In peritoneal fluid of both healthy controls and patients suffering PM-CRC, the abundance of 92 immuno-oncology proteins was analyzed using the OLINK Target 96 Immuno-Oncology assay. An additional cohort (n = 9; total n = 21) was used for validation and correlation analysis. In short, a unique pair of oligonucleotide-labeled antibody probes binds to the targeted protein, which results in proximity-dependent DNA polymerization. The subsequent sequence is detected and quantified by real-time PCR. Protein concentrations are normalized and transformed using internal extension controls to adjust for intra-run variation.
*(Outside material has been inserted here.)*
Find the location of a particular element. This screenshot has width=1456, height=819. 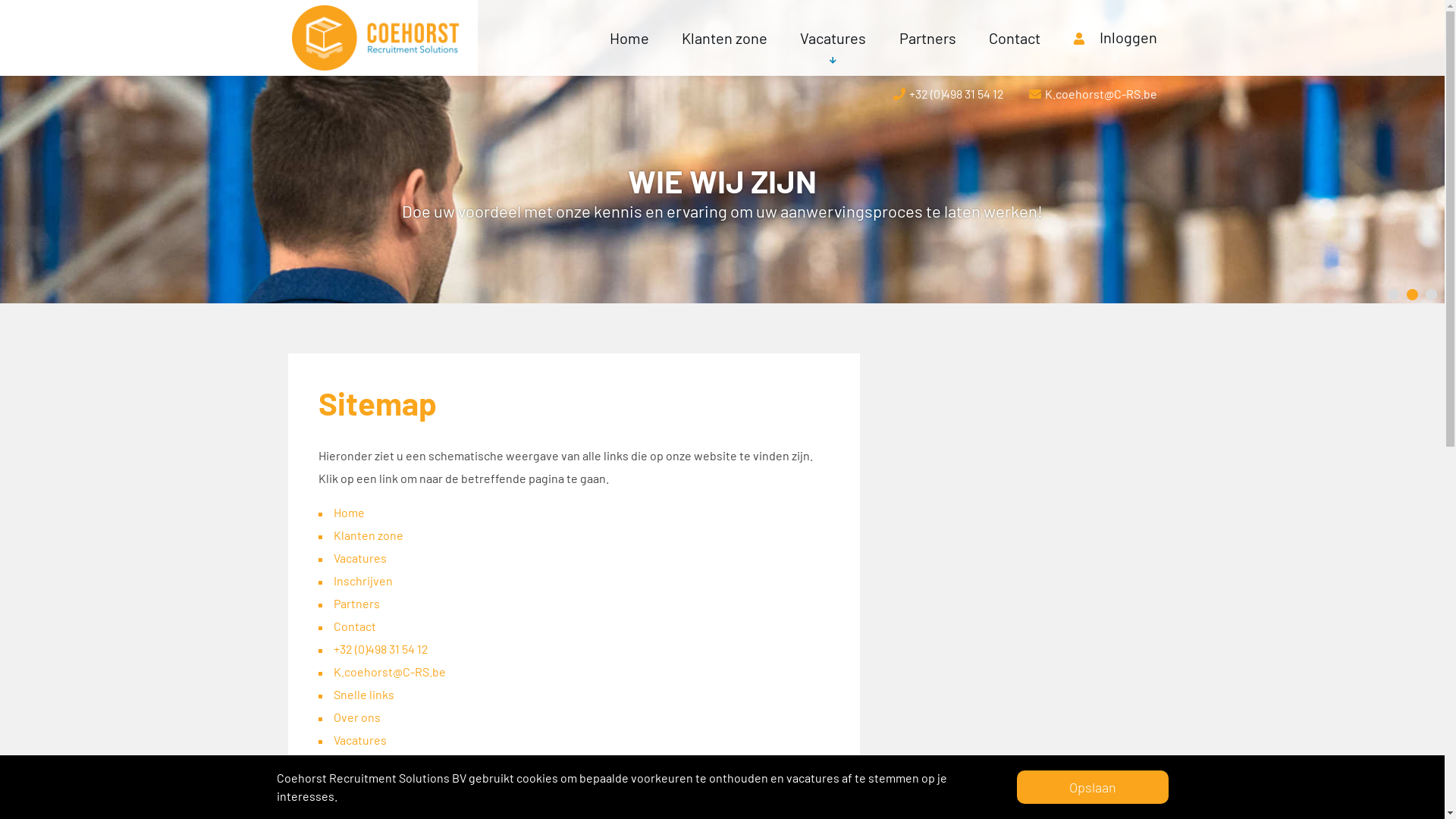

'Partners' is located at coordinates (927, 37).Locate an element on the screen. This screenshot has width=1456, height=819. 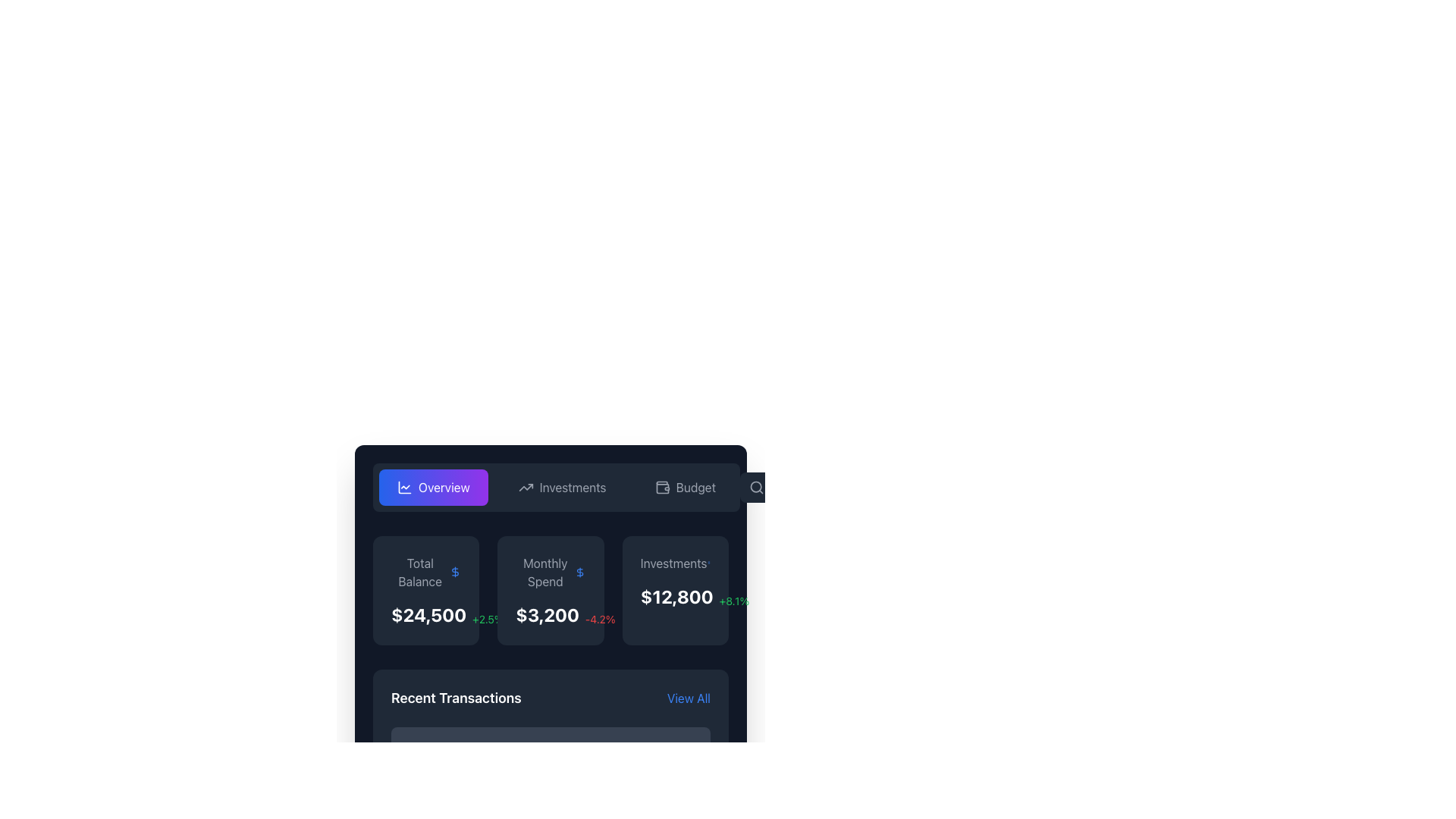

Data are provided as Normalized Protein Expression (NPX), with higher values indicating higher protein expression. Samples for HC and PM-CRC were randomized on the plate to avoid batch effects.

Reporting summary

Further information on research design is available in the Nature Portfolio Reporting Summary linked to this article.